Collected data entries:
::::

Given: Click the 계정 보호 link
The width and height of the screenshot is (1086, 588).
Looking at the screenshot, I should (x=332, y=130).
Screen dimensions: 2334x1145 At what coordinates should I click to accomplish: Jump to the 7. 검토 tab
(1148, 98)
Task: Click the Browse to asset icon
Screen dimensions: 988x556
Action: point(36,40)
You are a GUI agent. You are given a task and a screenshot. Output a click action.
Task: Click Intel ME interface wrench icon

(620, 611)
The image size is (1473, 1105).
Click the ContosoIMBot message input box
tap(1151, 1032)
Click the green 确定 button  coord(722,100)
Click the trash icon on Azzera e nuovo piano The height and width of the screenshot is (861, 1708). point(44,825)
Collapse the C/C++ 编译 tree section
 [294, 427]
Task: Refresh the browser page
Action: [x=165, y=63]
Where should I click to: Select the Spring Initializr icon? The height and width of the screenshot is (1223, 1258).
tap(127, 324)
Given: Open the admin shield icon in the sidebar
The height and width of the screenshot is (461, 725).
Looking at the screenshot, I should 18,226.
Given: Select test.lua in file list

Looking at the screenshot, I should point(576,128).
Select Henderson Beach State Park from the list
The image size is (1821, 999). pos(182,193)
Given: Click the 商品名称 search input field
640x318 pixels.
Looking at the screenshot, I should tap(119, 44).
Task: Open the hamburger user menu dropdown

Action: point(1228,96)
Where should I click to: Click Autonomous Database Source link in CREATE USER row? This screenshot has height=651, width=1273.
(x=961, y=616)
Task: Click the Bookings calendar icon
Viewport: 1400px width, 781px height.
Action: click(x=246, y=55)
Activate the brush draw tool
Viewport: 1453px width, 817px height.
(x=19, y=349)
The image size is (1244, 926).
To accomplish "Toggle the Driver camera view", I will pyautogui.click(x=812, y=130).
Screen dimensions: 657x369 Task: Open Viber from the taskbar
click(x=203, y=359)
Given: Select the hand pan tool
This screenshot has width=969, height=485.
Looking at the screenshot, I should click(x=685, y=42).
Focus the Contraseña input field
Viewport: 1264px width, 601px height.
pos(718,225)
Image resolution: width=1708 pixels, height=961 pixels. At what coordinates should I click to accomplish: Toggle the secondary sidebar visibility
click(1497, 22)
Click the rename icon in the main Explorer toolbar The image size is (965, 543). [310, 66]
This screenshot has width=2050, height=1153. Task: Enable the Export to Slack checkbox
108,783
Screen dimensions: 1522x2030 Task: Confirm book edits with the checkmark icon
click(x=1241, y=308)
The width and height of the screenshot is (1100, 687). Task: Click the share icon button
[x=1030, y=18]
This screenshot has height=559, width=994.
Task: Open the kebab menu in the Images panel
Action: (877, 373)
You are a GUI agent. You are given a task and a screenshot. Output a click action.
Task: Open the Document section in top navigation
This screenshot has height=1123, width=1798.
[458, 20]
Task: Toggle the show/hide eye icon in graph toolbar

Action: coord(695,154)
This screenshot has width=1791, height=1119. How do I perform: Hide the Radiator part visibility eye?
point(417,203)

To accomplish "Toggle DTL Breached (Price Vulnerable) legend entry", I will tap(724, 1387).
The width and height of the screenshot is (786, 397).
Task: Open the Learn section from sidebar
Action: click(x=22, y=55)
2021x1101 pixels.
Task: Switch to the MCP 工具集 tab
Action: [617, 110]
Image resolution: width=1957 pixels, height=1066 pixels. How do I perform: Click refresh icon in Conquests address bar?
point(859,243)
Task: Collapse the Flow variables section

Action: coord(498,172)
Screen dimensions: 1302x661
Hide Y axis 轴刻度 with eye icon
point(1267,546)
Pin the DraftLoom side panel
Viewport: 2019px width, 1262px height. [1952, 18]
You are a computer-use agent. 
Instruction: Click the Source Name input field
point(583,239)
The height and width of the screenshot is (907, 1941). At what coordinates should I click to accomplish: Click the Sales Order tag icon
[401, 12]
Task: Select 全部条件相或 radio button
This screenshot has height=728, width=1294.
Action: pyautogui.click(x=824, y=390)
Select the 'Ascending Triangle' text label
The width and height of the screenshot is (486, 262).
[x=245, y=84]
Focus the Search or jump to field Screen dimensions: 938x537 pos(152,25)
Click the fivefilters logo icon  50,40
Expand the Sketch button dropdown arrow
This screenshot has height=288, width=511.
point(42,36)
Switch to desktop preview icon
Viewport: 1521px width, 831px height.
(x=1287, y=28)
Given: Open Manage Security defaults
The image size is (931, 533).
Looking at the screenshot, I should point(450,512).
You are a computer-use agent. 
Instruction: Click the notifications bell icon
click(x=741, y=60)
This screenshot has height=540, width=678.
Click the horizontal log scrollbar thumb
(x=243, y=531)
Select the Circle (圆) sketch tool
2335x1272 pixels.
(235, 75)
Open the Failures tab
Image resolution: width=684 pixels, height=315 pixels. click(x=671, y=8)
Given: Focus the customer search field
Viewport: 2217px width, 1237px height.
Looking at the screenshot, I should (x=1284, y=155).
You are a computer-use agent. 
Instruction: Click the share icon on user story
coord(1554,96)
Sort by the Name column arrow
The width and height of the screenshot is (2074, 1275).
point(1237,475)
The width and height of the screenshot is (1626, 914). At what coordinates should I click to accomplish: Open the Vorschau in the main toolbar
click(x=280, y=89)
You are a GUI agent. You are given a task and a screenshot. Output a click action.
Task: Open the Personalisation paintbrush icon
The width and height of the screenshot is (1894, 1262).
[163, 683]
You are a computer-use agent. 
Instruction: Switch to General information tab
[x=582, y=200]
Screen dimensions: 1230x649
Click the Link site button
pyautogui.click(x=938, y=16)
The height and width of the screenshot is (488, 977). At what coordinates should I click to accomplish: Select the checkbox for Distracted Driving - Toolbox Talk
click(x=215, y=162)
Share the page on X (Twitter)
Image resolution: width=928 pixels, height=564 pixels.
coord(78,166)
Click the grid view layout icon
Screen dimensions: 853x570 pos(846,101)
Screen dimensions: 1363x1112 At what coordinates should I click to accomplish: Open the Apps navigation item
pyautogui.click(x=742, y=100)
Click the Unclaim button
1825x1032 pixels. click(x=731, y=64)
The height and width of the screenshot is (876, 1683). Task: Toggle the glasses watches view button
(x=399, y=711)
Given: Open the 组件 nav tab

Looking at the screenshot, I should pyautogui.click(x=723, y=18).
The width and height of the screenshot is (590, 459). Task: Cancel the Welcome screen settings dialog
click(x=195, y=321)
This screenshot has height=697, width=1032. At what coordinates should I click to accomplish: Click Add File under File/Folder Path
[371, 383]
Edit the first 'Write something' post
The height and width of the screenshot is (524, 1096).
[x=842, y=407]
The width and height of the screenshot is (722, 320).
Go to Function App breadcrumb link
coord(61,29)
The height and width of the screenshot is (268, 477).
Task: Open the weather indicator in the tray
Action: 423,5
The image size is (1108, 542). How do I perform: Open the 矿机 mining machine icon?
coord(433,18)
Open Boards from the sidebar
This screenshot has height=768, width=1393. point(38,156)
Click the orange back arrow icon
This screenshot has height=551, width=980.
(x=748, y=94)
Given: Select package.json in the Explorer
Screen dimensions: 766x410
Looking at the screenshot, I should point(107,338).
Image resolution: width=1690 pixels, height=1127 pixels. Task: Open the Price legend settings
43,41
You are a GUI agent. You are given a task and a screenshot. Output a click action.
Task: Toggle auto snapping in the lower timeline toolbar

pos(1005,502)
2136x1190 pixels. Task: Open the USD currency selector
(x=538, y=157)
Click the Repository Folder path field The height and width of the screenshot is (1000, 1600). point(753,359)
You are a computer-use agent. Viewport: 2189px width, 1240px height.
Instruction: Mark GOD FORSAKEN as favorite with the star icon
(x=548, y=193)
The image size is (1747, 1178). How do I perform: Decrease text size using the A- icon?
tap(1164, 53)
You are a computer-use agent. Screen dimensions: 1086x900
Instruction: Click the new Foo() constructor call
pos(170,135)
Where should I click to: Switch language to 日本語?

::::

Provide only the count of lines in the records above that hold the word "Explorer".

2